黒漆塗りの頭巾型の鎧で、前にあるのはウサギの彫り物という意味らしい。
伊佐爾波神社は、道後温泉の南東にある由緒ある神社である。

そして書いていると、美術館で座っていた学芸員さんに、

「申し訳ございません。ここではボールペンでは書き込み不可です。鉛筆をお持ちしますので」

と言われてしまった。

がーん……知らなかったし、また書き直し〜?

と思っていると、

「簡単な目録の下側が空いてますのでこちらにどうぞ」

と渡された。

ラッキー!これで書かなくて済む!

と見ると、どう見てもエクセルで打ち込んだものを印刷しただけで、ふりがなもなく、制作年は書いてあっても、どう行った経緯でそこに奉納寄進されたかが書かれておらず、渋々書いていった。
鎧は誰のものか書かれていて、太刀と短刀はそれぞれ重要文化財になっていた。

それに残念だったのは書き込むのに夢中で、妹だけが甲冑や太刀をじっくり眺めていたところである。

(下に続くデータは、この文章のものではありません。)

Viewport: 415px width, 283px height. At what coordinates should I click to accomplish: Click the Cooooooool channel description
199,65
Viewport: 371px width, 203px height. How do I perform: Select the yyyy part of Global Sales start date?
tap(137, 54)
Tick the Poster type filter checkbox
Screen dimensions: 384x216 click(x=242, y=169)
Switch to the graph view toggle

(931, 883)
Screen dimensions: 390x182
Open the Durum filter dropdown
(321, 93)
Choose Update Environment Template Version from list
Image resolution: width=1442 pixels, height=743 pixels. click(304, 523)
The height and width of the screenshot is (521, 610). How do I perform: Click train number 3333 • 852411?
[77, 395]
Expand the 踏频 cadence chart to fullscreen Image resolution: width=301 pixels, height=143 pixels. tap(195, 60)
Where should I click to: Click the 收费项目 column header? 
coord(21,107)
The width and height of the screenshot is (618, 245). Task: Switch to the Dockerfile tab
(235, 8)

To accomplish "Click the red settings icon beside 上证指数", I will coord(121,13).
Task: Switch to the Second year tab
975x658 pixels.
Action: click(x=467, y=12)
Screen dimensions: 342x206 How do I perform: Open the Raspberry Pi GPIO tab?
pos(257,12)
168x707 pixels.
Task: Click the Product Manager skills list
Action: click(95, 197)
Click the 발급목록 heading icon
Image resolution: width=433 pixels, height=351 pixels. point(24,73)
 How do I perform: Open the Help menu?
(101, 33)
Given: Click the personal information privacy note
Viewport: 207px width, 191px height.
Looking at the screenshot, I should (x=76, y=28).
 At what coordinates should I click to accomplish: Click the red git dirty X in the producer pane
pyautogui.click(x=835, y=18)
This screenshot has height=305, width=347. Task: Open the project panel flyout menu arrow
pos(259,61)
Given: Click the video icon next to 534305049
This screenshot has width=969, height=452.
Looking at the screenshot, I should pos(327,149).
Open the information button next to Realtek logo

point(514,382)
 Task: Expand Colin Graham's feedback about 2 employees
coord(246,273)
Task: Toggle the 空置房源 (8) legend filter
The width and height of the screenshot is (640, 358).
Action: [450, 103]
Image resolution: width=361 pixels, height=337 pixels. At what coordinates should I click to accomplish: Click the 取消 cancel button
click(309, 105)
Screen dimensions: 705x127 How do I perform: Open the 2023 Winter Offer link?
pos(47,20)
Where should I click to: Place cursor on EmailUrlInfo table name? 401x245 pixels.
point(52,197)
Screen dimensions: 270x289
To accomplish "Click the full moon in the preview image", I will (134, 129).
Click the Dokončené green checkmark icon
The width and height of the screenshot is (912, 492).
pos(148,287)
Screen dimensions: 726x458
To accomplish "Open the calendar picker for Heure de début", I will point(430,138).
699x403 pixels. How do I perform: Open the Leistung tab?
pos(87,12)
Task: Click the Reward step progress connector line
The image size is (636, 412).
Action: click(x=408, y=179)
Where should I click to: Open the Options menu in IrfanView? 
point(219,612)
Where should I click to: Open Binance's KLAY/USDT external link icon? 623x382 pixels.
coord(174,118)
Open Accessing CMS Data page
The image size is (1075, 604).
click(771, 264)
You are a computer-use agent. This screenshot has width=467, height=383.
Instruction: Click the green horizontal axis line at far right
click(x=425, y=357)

太刀は2振りとも鎌倉時代のもので、一振りが助包すけかね作、山本義純が豊臣秀吉より拝領、その子の義安が松山藩士となり明治14年、西暦1881年に子孫の義弘が神社に奉納、昭和3年重要文化財指定。
もう一振りは、国行くにゆき作、山城国の来派らいはの刀工、来国行らいくにゆきの作である。伊佐爾波神社の社殿を建造し奉納した伊予松山藩三代藩主松平定長が寛文5年、西暦1665年に奉納。昭和3年重要文化財指定。
短刀は、国弘くにひろ作。筑前左文字派の刀工国弘の作で、伊予松山藩松平家が奉納。大正7年、西暦1918年重要文化財指定。

ちなみに、妹が気に入っていたのは、
『金彩獅子枝菊和製南蛮胴具足(きんさいししえだぎくわせいなんばんどうぐそく)』
豊臣秀吉時代以降西洋から伝来した甲冑の胴を模倣して日本で製作されたもので、
具足は全て揃っているという意味らしい。
なかなかド派手な鎧で、私はもっと渋いほうがいいなと、
皺革包浅葱糸花色具足しぼかわつつみあさぎいとはないろぐそく』を選んだ。
胴は皺革(装飾として皺をつけた革)に包まれ、小札こざね……甲冑を構成する板のこと……を連結する威毛おどしげが浅葱色であることからこう呼ばれる……らしい。
でも書き込みをしているだけで満足だった。

そして、満足感と書き込みをして帰っていると『ひつじのショーン』展をしていた。

「羊〜?何これ?」
「ハァ?ひつじのショーン知らんの?」
「うん、知らん」
「可愛いのに」

と言いながら出ていった。
可愛いが有料。
ついでに見たかったのは、太刀と具足である。
可愛げはないがいいのである。

ちなみに、キティちゃんの電気ケトルが安かったので買って帰ったのだが……使えなかったら、お店に行こうと思う。